Without including any picture, return the complete set of records exactly.

[Dataset excerpts]

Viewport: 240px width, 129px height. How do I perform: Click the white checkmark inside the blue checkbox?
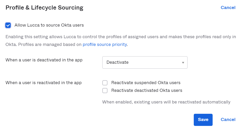pos(8,25)
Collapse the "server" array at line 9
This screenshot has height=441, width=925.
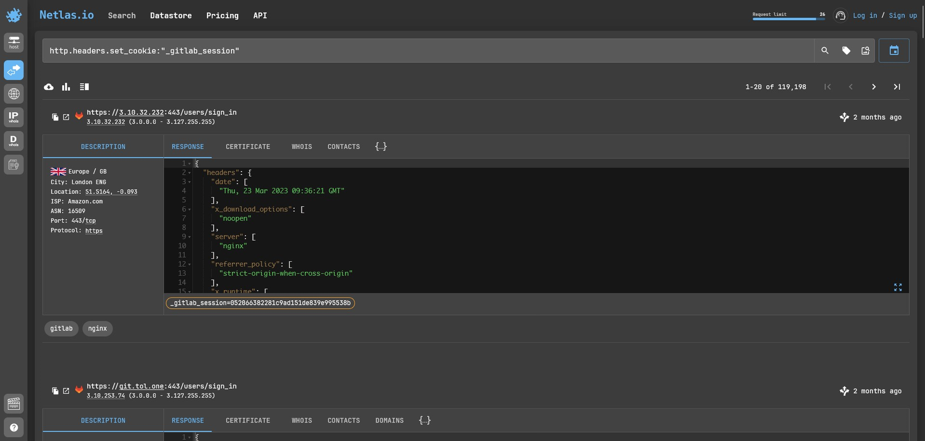point(189,237)
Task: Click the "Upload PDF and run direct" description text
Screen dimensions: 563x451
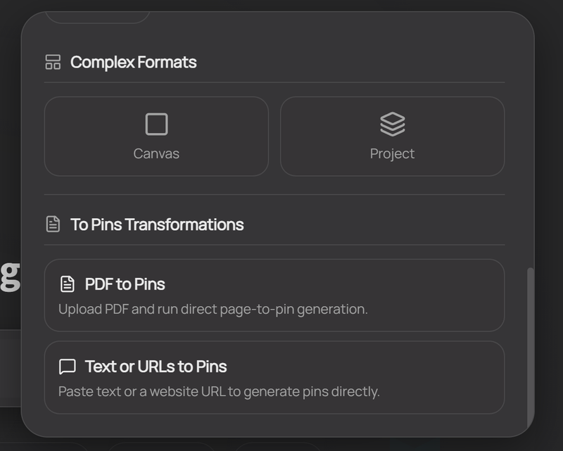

[/Dataset excerpts]

#### Result for this task:
Viewport: 240px width, 129px height. How do I perform: Click the white checkmark inside the blue checkbox?
pos(8,25)
Collapse the "server" array at line 9
This screenshot has height=441, width=925.
point(189,237)
Task: Click the "Upload PDF and run direct" description text
Screen dimensions: 563x451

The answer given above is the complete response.